Here we describe the details of the calculations for the Kenward-Roger degrees of freedom and the adjusted covariance matrix of the coefficients.
Model definition
The model definition is the same as what we have in Details of the model fitting in
mmrm
. We are using the same notations.
Linear model
For each subject \(i\) we observe a vector \[ Y_i = (y_{i1}, \dotsc, y_{im_i})^\top \in \mathbb{R}^{m_i} \] and given a design matrix \[ X_i \in \mathbb{R}^{m_i \times p} \] and a corresponding coefficient vector \(\beta \in \mathbb{R}^{p}\) we assume that the observations are multivariate normal distributed: \[ Y_i \sim N(X_i\beta, \Sigma_i) \] where the covariance matrix \(\Sigma_i \in \mathbb{R}^{m_i \times m_i}\) is derived by subsetting the overall covariance matrix \(\Sigma \in \mathbb{R}^{m \times m}\) appropriately by \[ \Sigma_i = G_i^{-1/2} S_i^\top \Sigma S_i G_i^{-1/2} \] where the subsetting matrix \(S_i \in \{0, 1\}^{m \times m_i}\) contains in each of its \(m_i\) columns contains a single 1 indicating which overall time point is matching \(t_{ih}\). \(G_i \in \mathbb{R}_{\gt 0}^{m_i \times m_i}\) is the diagonal weight matrix.

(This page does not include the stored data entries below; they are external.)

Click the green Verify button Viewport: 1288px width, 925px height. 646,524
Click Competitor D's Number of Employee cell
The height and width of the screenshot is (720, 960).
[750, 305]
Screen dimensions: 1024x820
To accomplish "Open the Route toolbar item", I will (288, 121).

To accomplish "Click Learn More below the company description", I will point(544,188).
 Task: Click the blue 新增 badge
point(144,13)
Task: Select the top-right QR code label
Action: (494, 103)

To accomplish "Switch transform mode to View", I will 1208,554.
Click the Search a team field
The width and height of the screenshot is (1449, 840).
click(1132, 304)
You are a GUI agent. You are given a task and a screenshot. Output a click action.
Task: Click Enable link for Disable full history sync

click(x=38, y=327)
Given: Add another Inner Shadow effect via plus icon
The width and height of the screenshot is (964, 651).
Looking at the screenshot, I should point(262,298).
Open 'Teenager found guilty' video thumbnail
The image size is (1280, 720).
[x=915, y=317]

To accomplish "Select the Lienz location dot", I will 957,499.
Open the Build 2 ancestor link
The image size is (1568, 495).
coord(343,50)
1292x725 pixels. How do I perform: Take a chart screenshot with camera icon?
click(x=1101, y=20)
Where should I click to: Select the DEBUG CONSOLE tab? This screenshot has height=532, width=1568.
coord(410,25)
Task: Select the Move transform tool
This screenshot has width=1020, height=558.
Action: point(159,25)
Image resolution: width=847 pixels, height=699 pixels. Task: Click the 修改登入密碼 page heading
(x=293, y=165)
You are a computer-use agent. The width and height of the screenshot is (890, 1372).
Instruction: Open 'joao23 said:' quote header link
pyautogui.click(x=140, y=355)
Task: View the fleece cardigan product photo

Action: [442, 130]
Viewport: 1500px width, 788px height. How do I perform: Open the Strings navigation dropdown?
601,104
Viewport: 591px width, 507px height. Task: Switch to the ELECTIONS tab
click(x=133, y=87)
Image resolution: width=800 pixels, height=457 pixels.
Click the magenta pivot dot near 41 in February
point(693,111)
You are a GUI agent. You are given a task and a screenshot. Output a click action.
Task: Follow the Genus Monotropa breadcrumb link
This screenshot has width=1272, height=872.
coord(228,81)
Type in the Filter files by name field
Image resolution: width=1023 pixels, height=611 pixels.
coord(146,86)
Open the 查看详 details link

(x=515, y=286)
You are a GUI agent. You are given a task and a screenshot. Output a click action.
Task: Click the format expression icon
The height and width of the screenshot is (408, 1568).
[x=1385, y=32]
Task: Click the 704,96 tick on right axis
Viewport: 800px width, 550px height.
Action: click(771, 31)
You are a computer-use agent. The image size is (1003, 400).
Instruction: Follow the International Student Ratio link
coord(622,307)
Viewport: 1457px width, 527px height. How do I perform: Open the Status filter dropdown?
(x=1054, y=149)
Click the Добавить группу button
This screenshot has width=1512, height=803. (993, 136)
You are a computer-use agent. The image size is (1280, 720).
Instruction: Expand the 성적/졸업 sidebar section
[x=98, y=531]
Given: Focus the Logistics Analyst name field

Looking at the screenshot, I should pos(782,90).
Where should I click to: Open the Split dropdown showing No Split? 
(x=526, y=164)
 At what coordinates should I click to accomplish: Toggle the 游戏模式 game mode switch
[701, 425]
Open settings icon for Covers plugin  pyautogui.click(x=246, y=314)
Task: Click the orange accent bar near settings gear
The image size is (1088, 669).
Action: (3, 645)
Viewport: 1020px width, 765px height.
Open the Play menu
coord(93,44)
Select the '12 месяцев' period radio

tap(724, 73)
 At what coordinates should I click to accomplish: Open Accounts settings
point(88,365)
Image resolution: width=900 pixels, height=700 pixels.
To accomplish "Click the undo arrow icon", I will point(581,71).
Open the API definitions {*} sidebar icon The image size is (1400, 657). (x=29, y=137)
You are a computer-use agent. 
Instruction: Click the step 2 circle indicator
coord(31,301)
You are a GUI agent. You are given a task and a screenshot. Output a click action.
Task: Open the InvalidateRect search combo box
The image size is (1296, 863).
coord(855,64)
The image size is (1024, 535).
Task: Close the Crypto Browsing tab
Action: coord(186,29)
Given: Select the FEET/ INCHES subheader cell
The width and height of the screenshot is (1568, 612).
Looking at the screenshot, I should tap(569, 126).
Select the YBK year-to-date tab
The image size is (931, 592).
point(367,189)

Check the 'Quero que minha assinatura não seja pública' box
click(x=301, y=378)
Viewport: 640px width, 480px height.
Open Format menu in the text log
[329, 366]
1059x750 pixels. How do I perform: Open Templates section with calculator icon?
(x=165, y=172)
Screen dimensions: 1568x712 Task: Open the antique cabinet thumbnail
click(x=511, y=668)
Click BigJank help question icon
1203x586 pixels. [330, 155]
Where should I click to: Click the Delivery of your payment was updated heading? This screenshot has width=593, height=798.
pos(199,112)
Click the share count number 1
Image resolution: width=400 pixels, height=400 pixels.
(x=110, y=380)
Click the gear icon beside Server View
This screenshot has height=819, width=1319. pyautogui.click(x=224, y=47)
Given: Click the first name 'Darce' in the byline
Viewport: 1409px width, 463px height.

Conditional on the design matrices \(X_i\), the coefficient vector \(\beta\) and the covariance matrix \(\Sigma\) we assume that the observations are independent between the subjects.
We can write the linear model for all subjects together as \[ Y = X\beta + \epsilon \] where \(Y \in \mathbb{R}^N\) combines all subject specific observations vectors \(Y_i\) such that we have in total \(N = \sum_{i = 1}^{n}{m_i}\) observations, \(X \in \mathbb{R}^{N \times p}\) combines all subject specific design matrices and \(\epsilon \in \mathbb{R}^N\) has a multivariate normal distribution \[ \epsilon \sim N(0, \Omega) \] where \(\Omega \in \mathbb{R}^{N \times N}\) is block-diagonal containing the subject specific \(\Sigma_i\) covariance matrices on the diagonal and 0 in the remaining entries.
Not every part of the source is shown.